As painful as it was, that time was also a period of enormous growth. I read somewhere about a neuroscientist who wanted to promote a new metaphor for the human brain: our mind is like the Earth and our thoughts are like the weather. Well, it felt like I was terraforming a new planet about a year ago because I was learning for the first time in my life how to love myself. That wasn’t something I had ever been taught, neither at home nor at school.
(Looking at my peers, most of whom seem to be in a similar position, I feel like people in their 20’s can be divided into two groups: those who learn self-love and those who don’t.)
This time I’m flying solo again but with an emphasis on game development, a much riskier enterprise than web development and where the returns on investment tend to be more hypothetical than real. It’s also an area of programming that I have no prior experience in, save for a few games I made as a kid in QBASIC on my dad’s old Packard Bell in the 90’s. I’m plagued daily with self-doubt as well as a good dosage of fear and self-judgement.
Yet I feel hopeful because I feel equipped with emotional tools that I didn’t have a year ago. I’d say that the biggest three are
- Self-awareness of how I’m feeling
- Knowledge of how to articulate my feelings as needs
- A lack of shame around satisfying those needs and asking others to help
Self-awareness of how one feels is a deep life skill that people don’t seem to take seriously. It starts with accurately knowing whether you’re angry, sad, happy, fearful, horny, or some other basic emotion, which is a serious accomplishment in a world where emotional expression, at least speaking as a man, is modeled as either “good” or “blah.” In my case, it took me years to realize that I had never been given the chance to feel like I could feel and accept my emotions safely without having them talked over, used against me or taken away from me.

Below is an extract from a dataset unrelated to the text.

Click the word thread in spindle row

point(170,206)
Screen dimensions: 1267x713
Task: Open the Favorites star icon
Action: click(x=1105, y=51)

Knowing how to articulate one’s feelings as needs means moving from “I feel sad” or “I feel lonely” to “I need to sit quietly for an hour to process” or “I need to find community.” This skill is about understanding that our feelings aren’t ephemera that we should work to ignore, but rather that they are indicators and sign posts pointing to our needs. There’s a radical implication here. Given that our feelings indicate needs and that at any given moment we are feeling something (except when we’re depressed), we’re always in need, even if that need is simply to quietly feel whatever we’re feeling at the moment. I’ve found this idea to be the only reliable bedrock principle in my life. Beyond all the fickle narratives we tell ourselves about our meaning and purpose, one’s emotions are always present without justification or meaning.
It took a lot of effort to accept the idea of myself as a permanently needy creature. Our culture loads so much shame around the idea of being needful or having our needs met. We’re told to base our lives on more abstract notions like honor or duty or sacrifice, and the blueprint is always given to us externally from school, religion or family. We’re urged to follow the Truth, whatever that Truth is, and not to deviate from the Path, whatever that Path is; deviation is Sin. It took a lot of time for me to unwind this kind of thinking and to accept that to take care of my needs is to honor my existence–indeed, it honors the very meaning of (meaningless) life. And it’s OK to ask for other people to help! Actually, that’s how we make friends, by asking others to help us feel loved and admired.
I’d like to write in detail at some point about how these kinds of emotional skills can form the core of an enlightened and sustainable approach to business. I’ll say that having these skills makes me feel equipped to handle the ambiguity, emotional uncertainty and lack of structure that comes with freelancing and solopreneuring. While I may have the skills, however, it feels like I don’t yet know how to apply them in my new context. I don’t know yet how best to satisfy, say, my need for structure or my need to feel connected, both professionally and in terms of friends.